In this scale, two identical horizontal beams are attached, one directly above the other, to a vertical column, which is attached to a stable base. On each side, both horizontal beams are attached to a vertical beam. The six attachment points are pivots. Two horizontal plates, suitable for placing objects to be weighed, are fixed to the top of the two vertical beams. An arrow on the lower horizontal beam (and perpendicular to it) and a mark on the vertical column may be added to aid in leveling the scale.
The object to be weighed is placed on one plate, and calibrated masses are added to and subtracted from the other plate until level is reached. The mass of the object is equal to the mass of the calibrated masses - regardless of where on the plates items are placed. Since the vertical beams are always exactly vertical, the masses can only practically exert wholly downwards force (vertical vectors with no horizontal vectors).
......
Written request 1: Summarize the scale description in two sentences.
Written request 2: Write a few more sentences of the scale description, picking up after its final sentence.

Supplied information:
......
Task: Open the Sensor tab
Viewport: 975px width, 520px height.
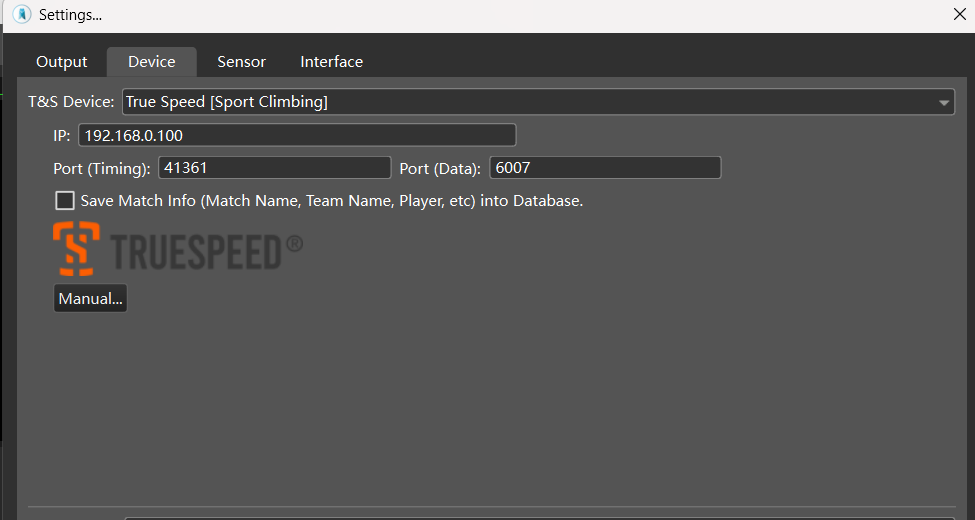Action: 242,62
......
Written answer 1: The scale has two identical horizontal beams, one above the other, pivoted on a vertical column and joined on each side by vertical beams that carry weighing plates at their tops. An object on one plate is weighed by adding or removing calibrated masses on the other plate until the scale is level, and its mass equals theirs regardless of where items sit on the plates.

Written answer 2:
The Roberval Balance is arguably less accurate and more difficult to manufacture than a beam balance with suspended plates. The suspended-mass balance, however, has the disadvantages of having strings in the way of the user and needing to be suspended. The Roberval Balance, therefore, has, for over three hundred years, been very popular for applications where convenience and moderate accuracy are required, notably in retail trade.
Some notable manufacturers of Roberval balances are W & T Avery Ltd. and George Salter & Co. Ltd. in the United Kingdom and Trayvou in France.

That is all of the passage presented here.